- **GIVEN TASK**
Rewrite the stretch from the line containing "Where should I" through the line containing "(x=29, y=546)", swapping "server stack" for "database" and leaving everything else unchanged.

- **MATERIAL TO PROCESS**
===============

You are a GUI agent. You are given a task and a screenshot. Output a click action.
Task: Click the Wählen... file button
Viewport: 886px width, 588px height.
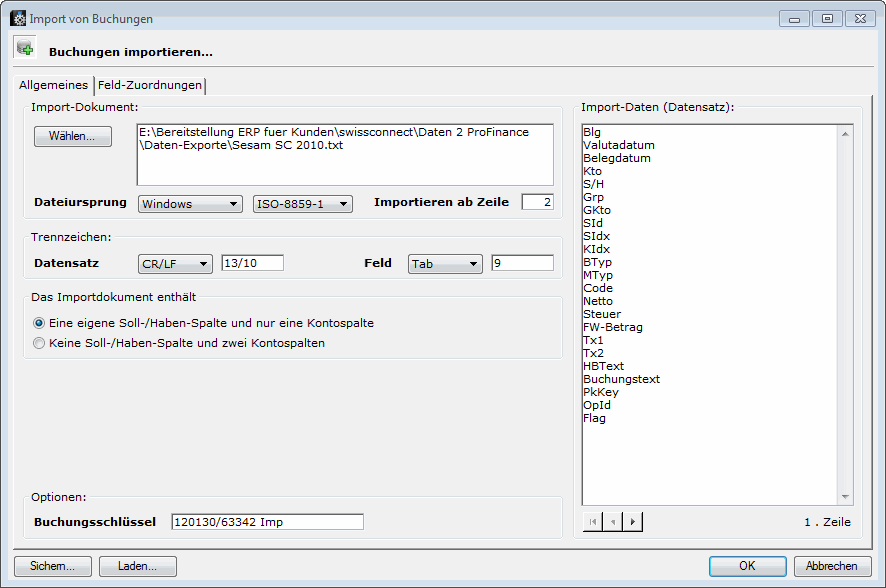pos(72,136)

===============

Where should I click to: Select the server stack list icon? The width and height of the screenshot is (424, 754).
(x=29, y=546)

===============

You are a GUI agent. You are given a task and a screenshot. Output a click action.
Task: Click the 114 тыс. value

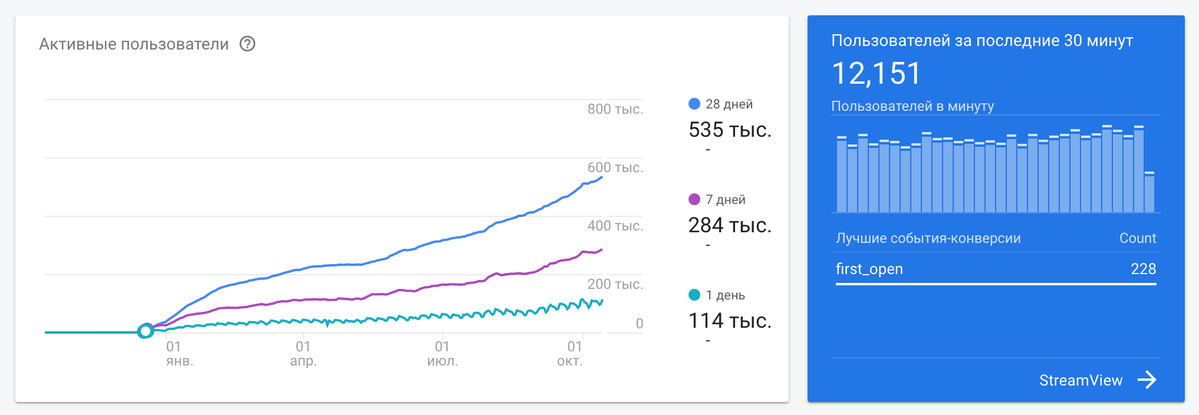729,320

===============

- **ANSWER TO THE EXERCISE**
Where should I click to: Select the database list icon? The width and height of the screenshot is (424, 754).
(x=29, y=546)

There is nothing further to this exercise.